The new entity, the result of a merger between Groupe PSA and FCA Group approved by shareholders earlier this month, appears to have gained immediate traction among investors, with Reuters reporting that shares climbed as much as 7.5% in Milan, where the ticker STLA replaced Fiat Chrysler’s symbol this morning (January 18).
In Paris, where the company listed in place of Peugeot SA, trading saw a similar improvement.
Milan-listed shares of Stellantis started trading at €12.76 (£11.37) and were up 7.5% at €13.51 (£12.03) as of 10am.
The Paris-listed shares traded around the same level.
A new era for the merged Groupe PSA and FCA Group operation – said to be the world’s fourth largest car maker – with anticipated annual sales of 8.7 million vehicles – got underway with a ‘bell ringing ceremony’ to mark the opening of shares trading in the early hours of this morning.
Stellantis chief executive Carlos Tavares, said: “Our merger is a huge opportunity to take a stronger position in the auto industry as we seek to master the transition to a world of clean, safe and sustainable mobility and to provide our customers with world-class products, technology and services.
“I have every confidence that with their immense talent and their collaborative mindset, our teams will succeed in delivering maximized performance with vigour and enthusiasm.”

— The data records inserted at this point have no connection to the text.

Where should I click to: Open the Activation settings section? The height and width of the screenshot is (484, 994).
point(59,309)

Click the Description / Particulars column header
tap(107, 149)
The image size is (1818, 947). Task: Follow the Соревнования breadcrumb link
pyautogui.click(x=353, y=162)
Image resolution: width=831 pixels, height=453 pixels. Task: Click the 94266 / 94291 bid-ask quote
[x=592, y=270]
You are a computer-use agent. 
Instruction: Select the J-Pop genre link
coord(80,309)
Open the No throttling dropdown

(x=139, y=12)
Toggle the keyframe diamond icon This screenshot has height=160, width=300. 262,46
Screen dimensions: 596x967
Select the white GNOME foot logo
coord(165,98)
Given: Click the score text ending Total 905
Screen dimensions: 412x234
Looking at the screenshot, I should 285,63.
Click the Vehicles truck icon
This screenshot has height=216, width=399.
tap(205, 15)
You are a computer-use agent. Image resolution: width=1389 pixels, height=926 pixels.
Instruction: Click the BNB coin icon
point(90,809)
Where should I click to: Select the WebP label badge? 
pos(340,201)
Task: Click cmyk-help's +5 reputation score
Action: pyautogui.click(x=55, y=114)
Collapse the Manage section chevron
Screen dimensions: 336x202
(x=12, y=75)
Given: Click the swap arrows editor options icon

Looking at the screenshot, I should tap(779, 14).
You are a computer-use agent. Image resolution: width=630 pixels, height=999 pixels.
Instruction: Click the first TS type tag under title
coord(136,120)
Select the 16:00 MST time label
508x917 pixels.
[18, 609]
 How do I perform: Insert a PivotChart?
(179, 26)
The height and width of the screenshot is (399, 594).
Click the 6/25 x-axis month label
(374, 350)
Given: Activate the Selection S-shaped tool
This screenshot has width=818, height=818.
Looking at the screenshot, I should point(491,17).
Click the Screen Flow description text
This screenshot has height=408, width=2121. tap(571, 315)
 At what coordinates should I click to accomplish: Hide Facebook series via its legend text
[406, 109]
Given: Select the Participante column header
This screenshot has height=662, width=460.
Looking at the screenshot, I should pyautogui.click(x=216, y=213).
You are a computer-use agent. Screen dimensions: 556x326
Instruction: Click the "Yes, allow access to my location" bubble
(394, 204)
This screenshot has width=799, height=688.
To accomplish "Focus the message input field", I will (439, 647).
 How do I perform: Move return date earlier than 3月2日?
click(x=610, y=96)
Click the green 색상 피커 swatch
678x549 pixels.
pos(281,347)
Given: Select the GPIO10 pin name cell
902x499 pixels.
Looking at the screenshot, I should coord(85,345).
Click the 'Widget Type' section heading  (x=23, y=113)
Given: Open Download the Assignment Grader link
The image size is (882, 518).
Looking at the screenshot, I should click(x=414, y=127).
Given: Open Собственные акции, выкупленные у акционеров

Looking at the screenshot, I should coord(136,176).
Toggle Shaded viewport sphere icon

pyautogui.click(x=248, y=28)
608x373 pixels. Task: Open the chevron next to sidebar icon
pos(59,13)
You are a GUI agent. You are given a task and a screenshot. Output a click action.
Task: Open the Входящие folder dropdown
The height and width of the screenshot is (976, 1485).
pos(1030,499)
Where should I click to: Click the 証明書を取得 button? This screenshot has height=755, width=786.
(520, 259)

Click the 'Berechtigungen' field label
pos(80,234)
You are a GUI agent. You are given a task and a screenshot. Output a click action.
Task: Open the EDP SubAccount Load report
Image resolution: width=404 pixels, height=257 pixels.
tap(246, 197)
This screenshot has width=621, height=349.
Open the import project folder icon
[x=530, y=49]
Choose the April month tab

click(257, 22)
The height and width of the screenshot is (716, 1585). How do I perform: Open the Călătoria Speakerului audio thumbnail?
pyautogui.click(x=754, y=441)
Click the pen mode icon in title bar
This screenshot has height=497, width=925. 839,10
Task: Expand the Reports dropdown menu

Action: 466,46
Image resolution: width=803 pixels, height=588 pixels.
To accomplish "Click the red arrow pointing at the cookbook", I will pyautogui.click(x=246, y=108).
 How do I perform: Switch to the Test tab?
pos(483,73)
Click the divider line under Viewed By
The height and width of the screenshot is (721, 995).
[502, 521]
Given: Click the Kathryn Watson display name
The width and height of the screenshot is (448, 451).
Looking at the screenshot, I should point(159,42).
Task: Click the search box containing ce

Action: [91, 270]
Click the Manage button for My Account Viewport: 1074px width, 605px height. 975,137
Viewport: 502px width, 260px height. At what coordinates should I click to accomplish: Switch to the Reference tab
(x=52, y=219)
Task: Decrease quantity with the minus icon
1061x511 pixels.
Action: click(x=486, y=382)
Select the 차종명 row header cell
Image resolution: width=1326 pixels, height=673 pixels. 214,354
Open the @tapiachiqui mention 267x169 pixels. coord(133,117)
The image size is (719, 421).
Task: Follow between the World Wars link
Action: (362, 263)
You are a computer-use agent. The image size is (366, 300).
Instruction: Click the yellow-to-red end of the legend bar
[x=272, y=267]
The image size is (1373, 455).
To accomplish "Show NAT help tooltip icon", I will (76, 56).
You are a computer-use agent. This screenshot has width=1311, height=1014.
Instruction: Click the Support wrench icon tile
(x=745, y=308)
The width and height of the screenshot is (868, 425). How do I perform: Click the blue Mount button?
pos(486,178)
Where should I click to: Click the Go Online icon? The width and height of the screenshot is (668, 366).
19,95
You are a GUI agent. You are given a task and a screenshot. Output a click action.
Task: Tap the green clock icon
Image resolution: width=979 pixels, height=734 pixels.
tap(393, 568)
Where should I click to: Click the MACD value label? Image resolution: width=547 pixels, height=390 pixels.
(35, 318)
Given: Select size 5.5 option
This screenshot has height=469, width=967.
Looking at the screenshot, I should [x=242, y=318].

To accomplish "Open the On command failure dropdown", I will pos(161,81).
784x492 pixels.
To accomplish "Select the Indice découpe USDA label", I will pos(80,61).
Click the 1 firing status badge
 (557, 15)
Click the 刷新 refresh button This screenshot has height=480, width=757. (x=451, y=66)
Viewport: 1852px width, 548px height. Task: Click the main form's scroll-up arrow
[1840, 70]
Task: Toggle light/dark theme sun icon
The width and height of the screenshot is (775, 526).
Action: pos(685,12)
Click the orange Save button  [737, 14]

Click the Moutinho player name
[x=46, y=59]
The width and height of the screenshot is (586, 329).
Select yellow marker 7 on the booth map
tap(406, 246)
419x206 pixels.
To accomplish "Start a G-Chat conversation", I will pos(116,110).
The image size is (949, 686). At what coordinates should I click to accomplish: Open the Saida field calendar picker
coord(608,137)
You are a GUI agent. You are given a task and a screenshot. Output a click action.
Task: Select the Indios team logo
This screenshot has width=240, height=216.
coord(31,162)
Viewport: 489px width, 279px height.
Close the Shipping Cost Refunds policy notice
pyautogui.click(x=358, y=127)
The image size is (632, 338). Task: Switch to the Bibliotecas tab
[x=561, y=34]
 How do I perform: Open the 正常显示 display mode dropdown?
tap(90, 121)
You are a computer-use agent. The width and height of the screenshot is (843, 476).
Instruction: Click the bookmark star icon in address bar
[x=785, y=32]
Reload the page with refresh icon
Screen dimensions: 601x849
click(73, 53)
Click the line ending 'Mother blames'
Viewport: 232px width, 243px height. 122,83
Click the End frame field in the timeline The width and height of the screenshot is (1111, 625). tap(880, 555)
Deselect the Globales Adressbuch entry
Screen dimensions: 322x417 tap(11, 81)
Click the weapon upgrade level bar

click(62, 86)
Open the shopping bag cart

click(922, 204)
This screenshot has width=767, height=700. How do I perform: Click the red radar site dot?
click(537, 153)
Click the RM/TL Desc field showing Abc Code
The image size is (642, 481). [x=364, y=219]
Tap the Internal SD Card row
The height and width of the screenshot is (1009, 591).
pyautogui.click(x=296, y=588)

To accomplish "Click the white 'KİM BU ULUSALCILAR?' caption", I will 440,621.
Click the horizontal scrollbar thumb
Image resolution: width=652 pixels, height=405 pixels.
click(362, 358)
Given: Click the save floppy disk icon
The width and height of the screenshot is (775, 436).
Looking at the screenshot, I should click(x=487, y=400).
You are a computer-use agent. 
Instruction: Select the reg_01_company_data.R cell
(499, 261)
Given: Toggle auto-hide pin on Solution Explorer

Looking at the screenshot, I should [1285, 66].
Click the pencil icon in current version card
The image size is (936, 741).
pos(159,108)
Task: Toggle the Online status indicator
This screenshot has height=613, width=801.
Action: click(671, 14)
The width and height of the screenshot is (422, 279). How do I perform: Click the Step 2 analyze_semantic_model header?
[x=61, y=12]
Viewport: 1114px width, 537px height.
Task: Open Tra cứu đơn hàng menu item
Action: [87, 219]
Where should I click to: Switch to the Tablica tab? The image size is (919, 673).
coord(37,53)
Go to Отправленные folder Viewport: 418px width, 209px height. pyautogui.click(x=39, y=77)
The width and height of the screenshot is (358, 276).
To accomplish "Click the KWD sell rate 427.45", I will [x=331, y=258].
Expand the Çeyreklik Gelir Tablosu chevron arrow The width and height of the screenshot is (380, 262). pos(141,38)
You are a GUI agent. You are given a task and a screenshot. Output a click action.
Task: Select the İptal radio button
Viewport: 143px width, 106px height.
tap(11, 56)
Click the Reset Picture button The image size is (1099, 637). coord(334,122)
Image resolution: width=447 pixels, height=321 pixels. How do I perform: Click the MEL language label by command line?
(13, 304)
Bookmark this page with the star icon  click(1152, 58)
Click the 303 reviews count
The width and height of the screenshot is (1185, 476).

Tavares has said that the Stellantis merger will add €25 billion euros (around £22.3bn) in value for shareholders over the years, thanks to projected cost cuts.
The new organisation, which is responsible for 400,000 employees and 14 brands, has stated that costs of more than €5bn a year can be achieved without the need for plant closures.
Following initial confirmation of the Groupe PSA and FCA Group merger plans, back in late 2018, AM reported that a period of franchise consolidation could follow realisation of the manufacturer’s plans, however.
But while joint retail sites bringing together the resulting manufacturer group’s 15 brands in any single multi-brand car retail locations were deemed unlikely by ICDP managing director, Steve Young, he said that clearly defined “winners and losers” to emerge from the new automotive giant.
Young said the new PSA/FCA entity would almost certainly deliver “some consolidation of investors”, adding: “Existing PSA dealer investors will be expected to take on territories which currently have weaker investors for FCA, and existing PSA initiatives in the parts sector will be extended into the FCA brands.
“Inevitably, this will bring winners and losers, but the resulting dealer body should be stronger.”